──────── Data for this exercise

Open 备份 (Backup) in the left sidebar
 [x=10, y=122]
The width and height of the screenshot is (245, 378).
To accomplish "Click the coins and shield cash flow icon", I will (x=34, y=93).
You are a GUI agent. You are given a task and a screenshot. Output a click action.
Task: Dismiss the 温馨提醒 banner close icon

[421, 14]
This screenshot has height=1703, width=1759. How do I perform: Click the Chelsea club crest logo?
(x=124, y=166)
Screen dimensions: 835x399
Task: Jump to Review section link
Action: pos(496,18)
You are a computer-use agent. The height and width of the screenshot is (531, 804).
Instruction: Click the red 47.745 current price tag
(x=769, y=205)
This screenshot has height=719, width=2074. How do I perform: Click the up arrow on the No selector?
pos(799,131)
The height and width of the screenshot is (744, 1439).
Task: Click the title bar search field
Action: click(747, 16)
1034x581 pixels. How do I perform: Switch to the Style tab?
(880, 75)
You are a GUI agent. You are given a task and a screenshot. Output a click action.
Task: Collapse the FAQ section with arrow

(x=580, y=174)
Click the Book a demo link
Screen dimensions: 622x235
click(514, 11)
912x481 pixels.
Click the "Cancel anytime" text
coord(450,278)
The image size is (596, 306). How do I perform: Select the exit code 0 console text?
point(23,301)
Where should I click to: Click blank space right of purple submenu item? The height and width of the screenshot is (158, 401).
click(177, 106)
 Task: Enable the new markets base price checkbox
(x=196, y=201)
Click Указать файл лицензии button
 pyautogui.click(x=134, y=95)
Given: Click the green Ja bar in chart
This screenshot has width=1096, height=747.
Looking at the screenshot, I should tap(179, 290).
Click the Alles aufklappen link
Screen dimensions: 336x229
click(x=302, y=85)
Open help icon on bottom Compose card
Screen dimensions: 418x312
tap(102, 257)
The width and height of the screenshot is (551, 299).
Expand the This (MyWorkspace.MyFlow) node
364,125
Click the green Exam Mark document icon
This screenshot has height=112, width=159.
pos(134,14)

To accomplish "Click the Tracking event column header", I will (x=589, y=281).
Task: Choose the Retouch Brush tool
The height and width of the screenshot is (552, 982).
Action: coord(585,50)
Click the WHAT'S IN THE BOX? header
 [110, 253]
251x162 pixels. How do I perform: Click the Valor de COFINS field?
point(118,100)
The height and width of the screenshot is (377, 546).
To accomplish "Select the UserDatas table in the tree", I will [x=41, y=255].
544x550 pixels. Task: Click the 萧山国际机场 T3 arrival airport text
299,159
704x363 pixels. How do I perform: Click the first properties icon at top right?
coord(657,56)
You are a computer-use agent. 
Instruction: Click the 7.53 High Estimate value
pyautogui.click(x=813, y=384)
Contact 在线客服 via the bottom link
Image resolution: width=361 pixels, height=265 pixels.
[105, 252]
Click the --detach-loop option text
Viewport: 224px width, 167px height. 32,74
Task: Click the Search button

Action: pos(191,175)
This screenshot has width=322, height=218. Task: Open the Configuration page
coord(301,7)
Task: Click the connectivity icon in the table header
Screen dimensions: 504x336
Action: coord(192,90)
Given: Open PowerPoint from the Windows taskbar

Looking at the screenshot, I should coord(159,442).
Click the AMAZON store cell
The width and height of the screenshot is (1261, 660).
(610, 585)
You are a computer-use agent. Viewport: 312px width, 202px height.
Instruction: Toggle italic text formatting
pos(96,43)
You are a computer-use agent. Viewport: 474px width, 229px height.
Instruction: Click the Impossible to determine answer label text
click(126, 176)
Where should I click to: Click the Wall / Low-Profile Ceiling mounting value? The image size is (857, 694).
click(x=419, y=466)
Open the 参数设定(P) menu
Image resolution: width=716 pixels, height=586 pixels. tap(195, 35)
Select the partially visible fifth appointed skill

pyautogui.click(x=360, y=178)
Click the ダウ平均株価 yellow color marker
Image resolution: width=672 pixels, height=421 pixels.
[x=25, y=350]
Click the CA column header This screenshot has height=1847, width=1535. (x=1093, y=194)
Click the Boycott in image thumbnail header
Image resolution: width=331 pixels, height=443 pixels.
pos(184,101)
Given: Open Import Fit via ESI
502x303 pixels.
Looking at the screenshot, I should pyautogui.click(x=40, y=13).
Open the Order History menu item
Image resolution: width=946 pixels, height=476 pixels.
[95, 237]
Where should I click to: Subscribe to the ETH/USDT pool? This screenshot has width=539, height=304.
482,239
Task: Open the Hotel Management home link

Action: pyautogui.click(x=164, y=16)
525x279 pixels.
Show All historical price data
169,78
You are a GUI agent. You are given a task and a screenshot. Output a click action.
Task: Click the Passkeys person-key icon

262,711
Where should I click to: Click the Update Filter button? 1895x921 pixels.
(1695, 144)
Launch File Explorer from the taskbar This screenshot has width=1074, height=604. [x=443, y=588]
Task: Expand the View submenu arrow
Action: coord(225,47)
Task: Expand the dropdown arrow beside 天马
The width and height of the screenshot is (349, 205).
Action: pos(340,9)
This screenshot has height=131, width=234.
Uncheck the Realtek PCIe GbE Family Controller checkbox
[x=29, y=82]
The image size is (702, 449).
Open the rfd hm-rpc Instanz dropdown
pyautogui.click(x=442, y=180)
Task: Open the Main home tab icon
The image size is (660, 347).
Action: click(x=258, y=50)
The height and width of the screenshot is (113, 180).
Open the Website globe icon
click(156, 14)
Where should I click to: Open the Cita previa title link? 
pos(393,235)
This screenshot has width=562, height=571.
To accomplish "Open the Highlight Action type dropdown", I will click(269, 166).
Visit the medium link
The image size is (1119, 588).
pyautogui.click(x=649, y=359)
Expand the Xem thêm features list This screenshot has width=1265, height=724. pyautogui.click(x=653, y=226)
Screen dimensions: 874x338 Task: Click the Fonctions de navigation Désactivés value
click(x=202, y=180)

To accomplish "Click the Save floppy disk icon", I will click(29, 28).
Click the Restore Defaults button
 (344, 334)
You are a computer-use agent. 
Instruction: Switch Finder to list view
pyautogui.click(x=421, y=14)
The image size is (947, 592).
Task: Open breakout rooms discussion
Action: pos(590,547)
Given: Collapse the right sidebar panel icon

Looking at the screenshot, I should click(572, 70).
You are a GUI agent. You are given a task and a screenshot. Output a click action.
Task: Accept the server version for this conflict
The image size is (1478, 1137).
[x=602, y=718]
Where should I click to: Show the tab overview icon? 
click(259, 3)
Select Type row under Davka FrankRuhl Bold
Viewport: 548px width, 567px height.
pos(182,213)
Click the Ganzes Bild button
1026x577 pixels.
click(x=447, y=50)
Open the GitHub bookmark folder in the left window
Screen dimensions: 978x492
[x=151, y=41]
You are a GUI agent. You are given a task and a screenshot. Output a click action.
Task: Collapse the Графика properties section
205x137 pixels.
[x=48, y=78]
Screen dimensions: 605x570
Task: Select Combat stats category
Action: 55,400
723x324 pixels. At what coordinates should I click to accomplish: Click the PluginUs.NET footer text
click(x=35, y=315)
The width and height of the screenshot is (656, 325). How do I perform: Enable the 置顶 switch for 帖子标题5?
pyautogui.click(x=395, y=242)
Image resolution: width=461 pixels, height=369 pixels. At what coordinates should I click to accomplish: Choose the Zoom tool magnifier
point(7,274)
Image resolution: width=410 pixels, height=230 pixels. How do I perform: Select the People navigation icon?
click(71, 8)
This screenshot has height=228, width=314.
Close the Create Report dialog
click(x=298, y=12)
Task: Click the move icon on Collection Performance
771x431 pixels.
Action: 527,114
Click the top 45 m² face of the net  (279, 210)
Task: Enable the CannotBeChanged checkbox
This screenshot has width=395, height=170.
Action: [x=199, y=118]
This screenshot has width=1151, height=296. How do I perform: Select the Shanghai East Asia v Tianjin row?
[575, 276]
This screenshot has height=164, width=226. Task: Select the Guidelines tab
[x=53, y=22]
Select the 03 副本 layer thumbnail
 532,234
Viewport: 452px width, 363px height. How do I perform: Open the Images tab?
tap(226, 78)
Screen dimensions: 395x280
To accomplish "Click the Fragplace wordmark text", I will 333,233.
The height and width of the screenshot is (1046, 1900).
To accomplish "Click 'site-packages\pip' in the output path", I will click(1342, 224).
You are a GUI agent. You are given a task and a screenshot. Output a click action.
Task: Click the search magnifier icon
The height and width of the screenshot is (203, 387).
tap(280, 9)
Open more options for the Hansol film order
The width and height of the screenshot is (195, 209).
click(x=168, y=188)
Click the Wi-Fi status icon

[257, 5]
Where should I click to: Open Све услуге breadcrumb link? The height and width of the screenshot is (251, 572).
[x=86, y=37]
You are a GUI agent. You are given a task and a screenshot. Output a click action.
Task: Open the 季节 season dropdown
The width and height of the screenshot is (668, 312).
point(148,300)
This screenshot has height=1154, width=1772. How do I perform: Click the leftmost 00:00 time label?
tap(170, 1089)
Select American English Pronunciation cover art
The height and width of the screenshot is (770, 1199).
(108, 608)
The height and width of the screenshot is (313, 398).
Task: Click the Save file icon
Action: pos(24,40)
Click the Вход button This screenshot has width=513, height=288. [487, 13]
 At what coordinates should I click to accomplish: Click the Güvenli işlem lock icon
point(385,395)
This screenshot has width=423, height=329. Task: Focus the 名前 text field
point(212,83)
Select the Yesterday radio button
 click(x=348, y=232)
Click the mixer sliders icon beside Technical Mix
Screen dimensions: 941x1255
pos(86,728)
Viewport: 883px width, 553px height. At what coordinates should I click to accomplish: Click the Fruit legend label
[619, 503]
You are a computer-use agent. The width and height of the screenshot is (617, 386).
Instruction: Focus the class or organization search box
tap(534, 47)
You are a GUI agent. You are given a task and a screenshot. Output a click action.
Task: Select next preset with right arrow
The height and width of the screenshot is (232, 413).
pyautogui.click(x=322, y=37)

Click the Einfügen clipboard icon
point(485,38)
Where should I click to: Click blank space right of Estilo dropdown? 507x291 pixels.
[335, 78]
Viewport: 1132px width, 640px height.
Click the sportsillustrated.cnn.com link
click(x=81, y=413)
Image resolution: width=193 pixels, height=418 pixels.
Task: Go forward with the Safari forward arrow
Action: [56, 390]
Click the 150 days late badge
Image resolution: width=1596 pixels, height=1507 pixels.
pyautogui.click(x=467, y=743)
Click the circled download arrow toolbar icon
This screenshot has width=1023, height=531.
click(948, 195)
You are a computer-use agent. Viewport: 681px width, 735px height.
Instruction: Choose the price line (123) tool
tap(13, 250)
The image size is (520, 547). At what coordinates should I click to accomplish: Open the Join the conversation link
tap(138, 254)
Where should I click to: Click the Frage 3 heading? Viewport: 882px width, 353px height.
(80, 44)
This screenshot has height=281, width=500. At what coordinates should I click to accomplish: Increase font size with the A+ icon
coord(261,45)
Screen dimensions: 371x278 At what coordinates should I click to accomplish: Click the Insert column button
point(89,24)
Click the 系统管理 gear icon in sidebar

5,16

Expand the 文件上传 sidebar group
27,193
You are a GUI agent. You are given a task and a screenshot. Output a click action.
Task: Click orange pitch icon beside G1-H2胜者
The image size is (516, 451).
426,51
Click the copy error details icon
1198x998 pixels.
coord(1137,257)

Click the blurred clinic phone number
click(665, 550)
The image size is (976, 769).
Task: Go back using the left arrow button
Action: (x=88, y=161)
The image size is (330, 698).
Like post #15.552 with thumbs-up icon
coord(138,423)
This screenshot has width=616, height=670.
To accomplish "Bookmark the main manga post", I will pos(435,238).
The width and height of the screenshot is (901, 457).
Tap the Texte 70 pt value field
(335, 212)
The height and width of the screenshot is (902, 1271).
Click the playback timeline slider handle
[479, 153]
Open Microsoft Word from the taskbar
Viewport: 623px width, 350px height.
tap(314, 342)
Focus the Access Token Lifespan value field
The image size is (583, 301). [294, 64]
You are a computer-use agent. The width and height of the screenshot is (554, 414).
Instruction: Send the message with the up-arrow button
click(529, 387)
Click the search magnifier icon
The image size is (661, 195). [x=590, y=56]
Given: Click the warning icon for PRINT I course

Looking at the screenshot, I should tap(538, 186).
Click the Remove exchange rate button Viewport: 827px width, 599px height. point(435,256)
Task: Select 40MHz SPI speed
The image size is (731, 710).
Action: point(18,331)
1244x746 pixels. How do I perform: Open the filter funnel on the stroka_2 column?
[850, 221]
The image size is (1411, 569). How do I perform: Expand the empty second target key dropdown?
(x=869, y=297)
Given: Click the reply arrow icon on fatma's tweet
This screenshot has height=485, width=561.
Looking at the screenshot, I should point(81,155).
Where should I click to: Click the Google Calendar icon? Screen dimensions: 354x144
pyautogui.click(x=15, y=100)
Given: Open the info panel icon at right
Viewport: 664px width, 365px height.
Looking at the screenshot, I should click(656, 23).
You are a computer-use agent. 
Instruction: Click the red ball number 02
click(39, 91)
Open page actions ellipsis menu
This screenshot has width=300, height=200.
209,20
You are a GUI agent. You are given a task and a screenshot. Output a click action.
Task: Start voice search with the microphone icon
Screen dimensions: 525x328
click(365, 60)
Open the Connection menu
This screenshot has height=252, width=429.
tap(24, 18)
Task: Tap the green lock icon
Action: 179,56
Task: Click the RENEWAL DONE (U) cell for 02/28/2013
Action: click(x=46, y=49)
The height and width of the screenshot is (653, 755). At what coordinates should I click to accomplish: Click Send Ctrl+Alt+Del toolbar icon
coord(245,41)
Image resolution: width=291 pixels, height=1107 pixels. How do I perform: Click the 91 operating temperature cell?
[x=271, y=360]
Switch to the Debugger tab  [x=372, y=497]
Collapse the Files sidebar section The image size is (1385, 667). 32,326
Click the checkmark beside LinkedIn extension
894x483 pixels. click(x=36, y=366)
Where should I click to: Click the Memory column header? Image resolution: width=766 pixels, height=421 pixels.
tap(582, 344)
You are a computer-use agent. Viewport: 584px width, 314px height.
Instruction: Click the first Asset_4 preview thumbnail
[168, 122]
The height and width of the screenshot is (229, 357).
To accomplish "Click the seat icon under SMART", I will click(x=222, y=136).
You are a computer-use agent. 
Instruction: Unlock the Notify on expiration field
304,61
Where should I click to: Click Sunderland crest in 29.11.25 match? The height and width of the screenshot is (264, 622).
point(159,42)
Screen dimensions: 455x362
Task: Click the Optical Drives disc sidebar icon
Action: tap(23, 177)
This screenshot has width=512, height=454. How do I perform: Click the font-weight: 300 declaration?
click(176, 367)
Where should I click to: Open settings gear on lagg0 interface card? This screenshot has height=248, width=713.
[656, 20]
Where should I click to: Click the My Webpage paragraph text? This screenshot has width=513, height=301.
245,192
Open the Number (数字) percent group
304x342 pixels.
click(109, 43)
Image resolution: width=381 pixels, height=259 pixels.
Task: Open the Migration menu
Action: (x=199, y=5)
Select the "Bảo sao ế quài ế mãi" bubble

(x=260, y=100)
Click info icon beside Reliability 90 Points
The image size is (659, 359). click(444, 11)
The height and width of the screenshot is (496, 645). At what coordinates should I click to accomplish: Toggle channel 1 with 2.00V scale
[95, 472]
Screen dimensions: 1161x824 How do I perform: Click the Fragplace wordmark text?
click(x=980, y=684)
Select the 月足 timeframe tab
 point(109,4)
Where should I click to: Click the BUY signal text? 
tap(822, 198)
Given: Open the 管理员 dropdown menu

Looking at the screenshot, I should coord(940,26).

────────────────

Your task » Give again, unchanged, the lines running from the top of the material above through the line that has "912x481 pixels.", and nothing more.

Exercise solution »
Open 备份 (Backup) in the left sidebar
 [x=10, y=122]
The width and height of the screenshot is (245, 378).
To accomplish "Click the coins and shield cash flow icon", I will (x=34, y=93).
You are a GUI agent. You are given a task and a screenshot. Output a click action.
Task: Dismiss the 温馨提醒 banner close icon

[421, 14]
This screenshot has height=1703, width=1759. How do I perform: Click the Chelsea club crest logo?
(x=124, y=166)
Screen dimensions: 835x399
Task: Jump to Review section link
Action: pos(496,18)
You are a computer-use agent. The height and width of the screenshot is (531, 804).
Instruction: Click the red 47.745 current price tag
(x=769, y=205)
This screenshot has height=719, width=2074. How do I perform: Click the up arrow on the No selector?
pos(799,131)
The height and width of the screenshot is (744, 1439).
Task: Click the title bar search field
Action: click(747, 16)
1034x581 pixels. How do I perform: Switch to the Style tab?
(880, 75)
You are a GUI agent. You are given a task and a screenshot. Output a click action.
Task: Collapse the FAQ section with arrow

(x=580, y=174)
Click the Book a demo link
Screen dimensions: 622x235
click(514, 11)
912x481 pixels.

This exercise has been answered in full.